The LAT pair-conversion telescope onboard the Fermi satellite has surveyed the whole sky in the HE band since 2008 August (Atwood et al. 2009). We analyzed the LAT data using the public science tools v10r0p5 (Pass-8) leaving free the parameters of sources from the 3FGL (Acero et al. 2015) within a region of interest of 10° radius and fixing them for sources 10°–20° away. We reconstruct the spectrum of PKS 1441+25 between 100 MeV and 100 GeV in four-week (MJD 54705–57169, top panel in Figure 1) and two-week (MJD 57001–57169, middle panel) bins assuming a power-law model with a free normalization and photon index (purple points), as well as in one-day bins (pink points) fixing the photon index to its best-fit average value in MJD 57001–57169, ΓHE = 1.97 ± 0.02, slightly harder than in the 3FGL, 2.13 ± 0.07. The source was in a high state during MJD 57001–57169, with an integrated 100 MeV–100 GeV flux that is one to two orders of magnitude above the 3FGL value, (1.3 ± 0.1) × 10 −8 cm −2 s −1 . During the period contemporaneous with the VERITAS detection (MJD 57133–57140), the source shows a flux of (34 ± 4) × 10 −8 cm −2 s −1 and a hard index of 1.75 ± 0.08. Although a power-law model is used for robustness in the lightcurve determination, the spectrum shows a hint of curvature, with a log parabola preferred over a power law by 3.2σ (see Figure 2). The curvature is resilient to changes in the analysis and the temporal window, and fits in smaller energy ranges confirm the hint.

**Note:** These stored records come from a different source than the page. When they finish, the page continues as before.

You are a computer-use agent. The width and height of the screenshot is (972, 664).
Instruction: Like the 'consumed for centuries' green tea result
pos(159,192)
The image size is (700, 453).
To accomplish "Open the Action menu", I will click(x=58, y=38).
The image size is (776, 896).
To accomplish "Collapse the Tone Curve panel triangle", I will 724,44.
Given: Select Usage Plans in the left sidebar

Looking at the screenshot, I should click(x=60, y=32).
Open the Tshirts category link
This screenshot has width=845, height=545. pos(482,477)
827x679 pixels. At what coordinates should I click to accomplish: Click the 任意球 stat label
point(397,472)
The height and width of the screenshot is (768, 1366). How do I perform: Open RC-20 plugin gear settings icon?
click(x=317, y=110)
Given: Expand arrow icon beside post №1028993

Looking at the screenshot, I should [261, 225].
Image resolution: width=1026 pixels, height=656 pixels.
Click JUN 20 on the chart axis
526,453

X-ray observations with NuSTAR and Swift were triggered following the VHE detection. NuSTAR, a hard-X-ray instrument sensitive to 3–79 keV photons (Harrison et al. 2013), observed the source on MJD 57137 for an exposure of 38.2 ks. The data were reduced using the NuSTARDAS software v1.3.1. Swift-XRT (Gehrels et al. 2004) observed PKS 1441+25 between 0.3 and 10 keV in 2010 June (MJD 55359), in 2015 January (MJD 57028 and 57050), in 2015 April (MJD 57127–57138), and in 2015 May (MJD 57155 and 57160). Data taken in photon-counting mode were calibrated and cleaned with xrtpipeline using CALDB 20140120 v.014. ON-source and background events were selected within regions of 20-pixel (

46 arcsec) and 40-pixel radius, respectively. The XRT and NuSTAR spectral analyses were performed with XPSEC v12.8.2, requiring at least 20 counts per bin. The NuSTAR spectrum is matched by a power law with a photon index of 2.30 ± 0.10 and an integrated 3–30 keV flux of (1.25 ± 0.09) × 10 −12 erg cm −2 s −1 . No intranight variability is detected. Swift-XRT did not significantly detect the source in 2010 June, but the 2015 observations reveal a power-law spectrum with no detectable spectral variability and an average 0.3–10 keV photon index of 2.35 ± 0.24, using an absorbed model with a hydrogen column density of 3.19 × 10 20 cm −2 (Kalberla et al. 2005). Significant flux variations are detected in the period contemporaneous with VERITAS observations (χ 2 /ndf = 25.9/3, Fvar = 22.6 ± 0.9%), with a flux-halving time of 13.9 ± 1.4 days based on an exponential fit to the data in MJD 57127–57155 (χ 2 /ndf = 8.6/6).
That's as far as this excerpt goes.